Work instructions: Return the lines of the data below in which the string "Support" occurs.

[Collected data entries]
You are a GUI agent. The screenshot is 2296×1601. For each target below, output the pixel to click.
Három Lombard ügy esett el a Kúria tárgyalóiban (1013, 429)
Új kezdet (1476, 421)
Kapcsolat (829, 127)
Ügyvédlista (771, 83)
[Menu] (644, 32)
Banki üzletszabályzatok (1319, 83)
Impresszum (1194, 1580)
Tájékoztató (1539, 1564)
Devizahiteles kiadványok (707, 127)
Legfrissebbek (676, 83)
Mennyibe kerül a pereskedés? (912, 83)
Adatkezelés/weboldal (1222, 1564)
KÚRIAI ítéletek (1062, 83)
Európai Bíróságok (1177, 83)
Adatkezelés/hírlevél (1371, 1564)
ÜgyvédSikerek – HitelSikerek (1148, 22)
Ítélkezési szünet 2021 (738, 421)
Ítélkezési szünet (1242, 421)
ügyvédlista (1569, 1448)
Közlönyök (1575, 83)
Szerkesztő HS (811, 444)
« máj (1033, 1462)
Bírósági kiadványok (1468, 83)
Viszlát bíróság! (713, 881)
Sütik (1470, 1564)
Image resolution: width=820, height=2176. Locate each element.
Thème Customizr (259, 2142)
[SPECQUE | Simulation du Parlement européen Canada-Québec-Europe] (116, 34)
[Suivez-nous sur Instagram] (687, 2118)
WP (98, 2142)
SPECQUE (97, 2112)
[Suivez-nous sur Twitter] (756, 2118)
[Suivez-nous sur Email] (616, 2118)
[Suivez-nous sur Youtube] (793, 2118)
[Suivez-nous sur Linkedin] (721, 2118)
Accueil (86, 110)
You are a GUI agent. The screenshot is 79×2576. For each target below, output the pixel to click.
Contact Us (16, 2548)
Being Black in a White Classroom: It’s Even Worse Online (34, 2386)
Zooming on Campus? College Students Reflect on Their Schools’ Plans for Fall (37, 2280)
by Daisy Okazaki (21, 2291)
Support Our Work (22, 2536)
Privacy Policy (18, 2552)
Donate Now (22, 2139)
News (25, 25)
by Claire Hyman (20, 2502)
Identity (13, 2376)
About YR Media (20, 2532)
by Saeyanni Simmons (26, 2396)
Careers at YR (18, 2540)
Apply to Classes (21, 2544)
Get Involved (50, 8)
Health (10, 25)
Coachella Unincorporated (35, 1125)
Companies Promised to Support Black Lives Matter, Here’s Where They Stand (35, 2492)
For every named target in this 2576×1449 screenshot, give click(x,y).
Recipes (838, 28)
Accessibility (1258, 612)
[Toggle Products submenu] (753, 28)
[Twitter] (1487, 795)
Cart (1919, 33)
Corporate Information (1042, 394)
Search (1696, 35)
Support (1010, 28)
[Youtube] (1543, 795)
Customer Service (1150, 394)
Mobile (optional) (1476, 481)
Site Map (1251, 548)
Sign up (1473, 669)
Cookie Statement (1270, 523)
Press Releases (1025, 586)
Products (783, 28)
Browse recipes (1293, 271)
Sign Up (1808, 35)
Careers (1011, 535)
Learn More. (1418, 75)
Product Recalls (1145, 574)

Output:
Support Our Work (22, 2536)
Companies Promised to Support Black Lives Matter, Here’s Where They Stand (35, 2492)
Support (1010, 28)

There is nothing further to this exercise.